There are references in the literature to several plants which may have antimicrobial activity. Some of the plants are unlikely to be found growing in UK (unless perhaps as house plants). Many of the bacteria mentioned are not suitable for use in school laboratories, but you may record activity against laboratory organisms.

Raspberry juice cordial has a long been used in Australia for the prevention and treatment of gastroenteritis in livestock, cage birds and humans. The antimicrobial properties of raspberry juice cordial, raspberry juice, raspberry leaf extract and a commercial brand of raspberry leaf tea were investigated against five human pathogenic bacteria and two fungi. Raspberry cordial and juice were found to significantly reduce the growth of several species of bacteria, including Salmonella, Shigella and E. coli, but demonstrated no antifungal activity. No antimicrobial activity was detected in the leaf extract or tea.

Essential oils distilled from members of the genus Lavandula have been used both cosmetically and therapeutically for centuries with the most commonly used species being L. angustifolia, L. latifolia, L. stoechas and L. x intermedia though there are many claims about the biological activity of these oils much of this has not been substantiated by scientific or clinical evidence. Among the claims made for lavender oil are that is it antibacterial and antifungal.

Certain constituents in brewed coffee exhibited antibacterial activities against a strain of Legionella pneumophila. The constituents showing antibacterial activities were found only in extracts made with cold or hot water. It was shown that the antibacterial substances were protocatechuic acid (3,4-dihydroxy benzoic acid), chlorogenic acid, and caffeic acid.

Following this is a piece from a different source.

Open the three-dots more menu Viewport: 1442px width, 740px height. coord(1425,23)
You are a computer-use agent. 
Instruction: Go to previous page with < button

The crude methanolic extracts of Hygrophila stricta and Peperomia pellucida were fractionated into petrol, dichloromethane, ethyl acetate and butanol. All the crude extracts and the fractions exhibited a very good level of broad spectrum antibacterial activity. The fractions were more active than the crude extracts. The petrol fraction of H. stricta and the butanol fraction of P. pellucida were particularly good. No activity was noticed for the fungi tested.

The antibacterial activity of compounds obtained from licorice was measured against upper airway respiratory tract bacteria such as Streptococcus pyogenes, Haemophilus influenzae and Moraxella catarrhalis. Among the tested compounds, licoricidin exhibited the highest activity against all tested microorganisms. Three coumarin derivatives, glycerol, glycerin and glycycoumarin also showed antibacterial activity.

The potential presence of naturally occurring antimicrobials in petals of Camellia japonica L., a member of the tea family, was investigated against food borne pathogens in microbiological media and food. Petals of the Camellia flower (C. japonica L.) were extracted with methanol and fractionated into basic, acidic, and neutral fractions. The acidic fraction (equivalent to 1.0 g of raw sample per disk) produced an inhibitory zone of 14 to 19 mm (diameter) in a disk assay against the pathogens Salmonella typhimurium DT104, Escherichia coli O157:H7, Listeria monocytogenes, and Staphylococcus aureus on agar plates. Milk was used as a model food system. Aqueous extract at a concentration of 100 mg/ml was bacteriostatic against all the food borne pathogens in the milk stored at 25ºC for up to 4 days.

Antimicrobial activity of Verbascum macrurum Ten. (Scrophulariaceae). Extracts made from leaves with ethanol/water gave the most activity.

Antibacterial activity of the essential oil from Aristolochia indica (a shrubby, twining plant indigenous to India). The essential oil of Aristolochia indica, containing beta-caryophyllene and alpha-humulene as major constituents, was found to show a moderate antibacterial activity.

Extracts of various herbs and spices (for example sage, thyme, clove, garlic) have been shown to have antimicrobial activity.

Some mosses and lichens also contain antimicrobial compounds.